PROBLEM TO WORK ON:
Copy the records from the line containing "Task: Open the notifications bell icon" through the line containing "Action: pyautogui.click(x=1462, y=83)", swapping "bell" for "alert" and changing nothing else.

TASK INPUTS:
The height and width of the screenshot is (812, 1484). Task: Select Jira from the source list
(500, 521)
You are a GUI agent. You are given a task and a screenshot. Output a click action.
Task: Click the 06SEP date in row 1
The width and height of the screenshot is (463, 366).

* * *

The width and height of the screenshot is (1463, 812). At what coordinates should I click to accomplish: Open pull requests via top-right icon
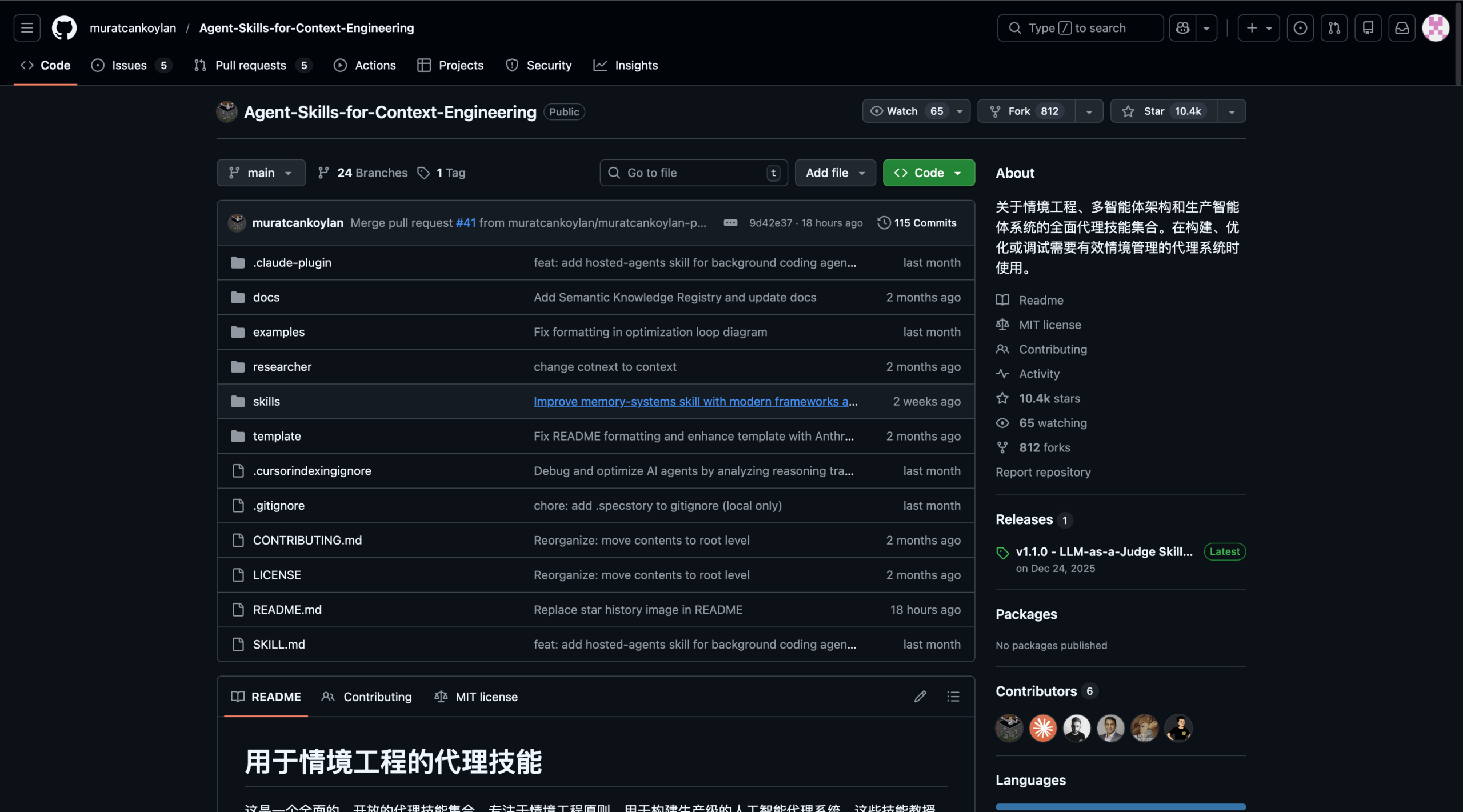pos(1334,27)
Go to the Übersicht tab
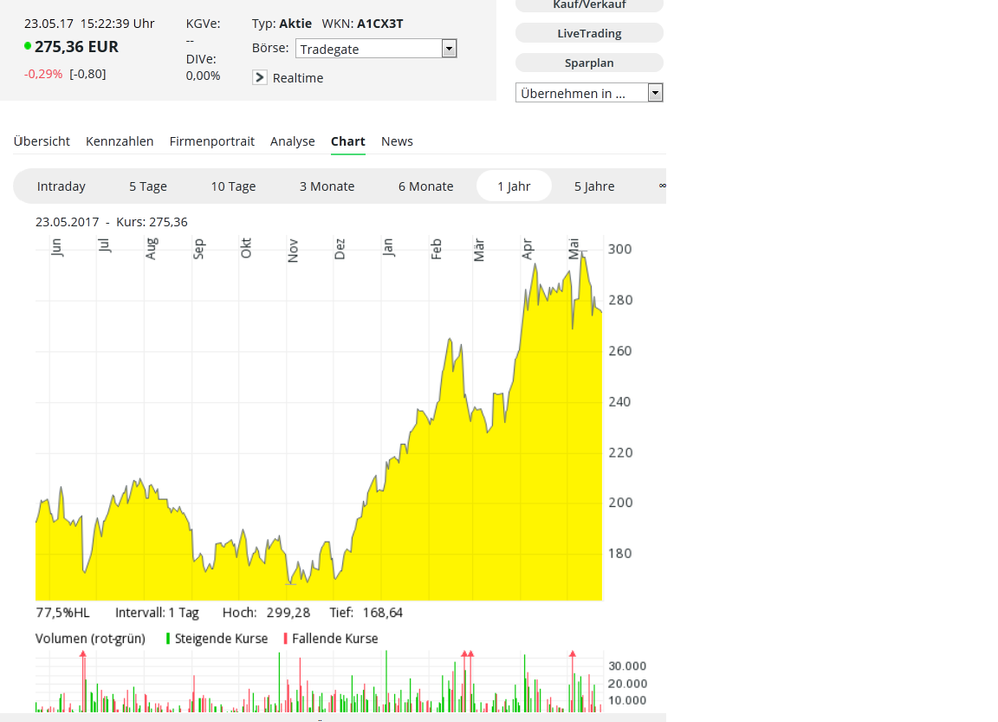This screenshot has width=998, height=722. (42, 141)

...

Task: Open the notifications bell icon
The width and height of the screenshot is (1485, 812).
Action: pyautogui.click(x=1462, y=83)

RESPONSE TO THIS TASK:
Task: Open the notifications alert icon
The width and height of the screenshot is (1485, 812).
Action: pyautogui.click(x=1462, y=83)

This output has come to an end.